Monday, 10 October 2022

Cumbria 2: Three Cathedrals and an Abbey

This holiday was a chance to bag three northern cathedrals I’d never seen before – Durham, Newcastle, and Carlisle. Durham, seat of the Prince-Bishops, is of course the grandest of the three and of almost anywhere, virtually spanning the whole of the hilltop on which it sits. The sheer mass and weight of the Norman arches may be what gives it its atmosphere of intensity; I can’t recall seeing so many people praying in a cathedral before, a verger lighting a candle and another praying the collect for St Cuthbert at his shrine.


Newcastle is a bumped-up parish church cathedral, so it’s much smaller in scale, with a lot of intimate details (I especially like the memorial brass to Bishop Wilberforce in his distinctive headgear). They put out no more seating than needed for services, meaning there’s a lot of exhilarating space.


Carlisle is a bit of a shock when you walk in: half the nave was dismantled in the Civil War and the remainder now forms a regimental chapel, so when you enter through the transept door you find a westward-facing altar to your left and the organ and choir screen to the right, which feels completely incorrect. It was even more of a surprise when I arrived, just after a service for the county’s legal establishment, complete with bewigged judges, ended, and someone turned the lights off: the degree of gloom took me aback. The choir is the main space, with a sumptuous, elaborate altar designed by Charles Nicholson.


The cathedrals supplied me with my images of St Catherine this time, in the form of a (?) Kempe window at Newcastle and the 14th-century embroidered orphreys of a cope in the treasury at Carlisle.


I entered Hexham Abbey in pouring rain and emerged into the sunshine.
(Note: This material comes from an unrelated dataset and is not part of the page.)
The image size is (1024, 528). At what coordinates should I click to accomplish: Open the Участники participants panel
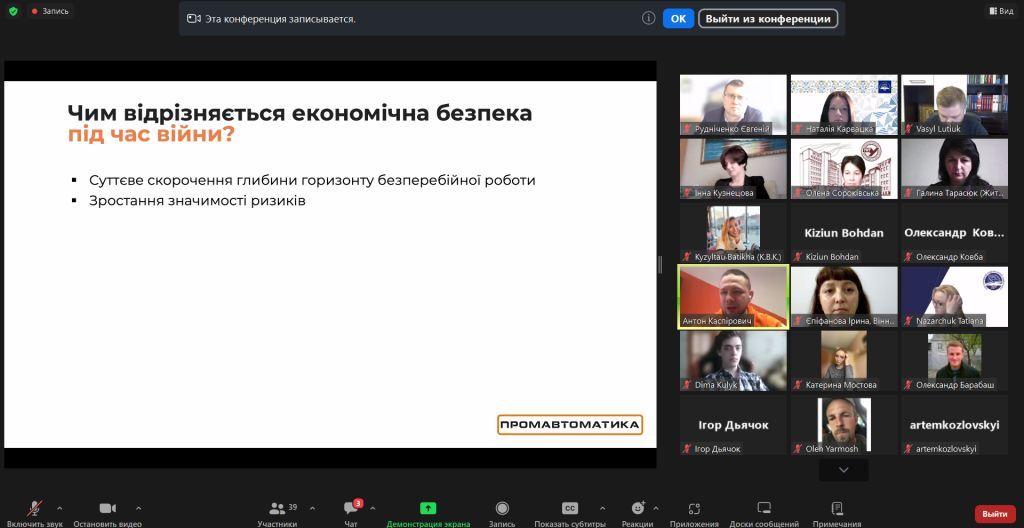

The nave of Hexham is Victorian but the eastern portion is old, including a stone screen with some very weird carvings. My favourites were the fox preaching to the geese, and the figure with four faces including a death's-head and a demon. An entirely different experience awaits beneath the nave floor: the crypt St Wilfrid built in the 600s out of salvaged Roman stone to house relics, we believe, brought back from his continental sojourn. Pilgrims would have made their way through a passageway in and out, pitch-dark as far as anyone can tell, pausing in a central chamber in the presence of whatever it was that was installed there, lit by four flickering oil cressets. The passages can only accommodate one person at a time: it’s almost traumatically intense.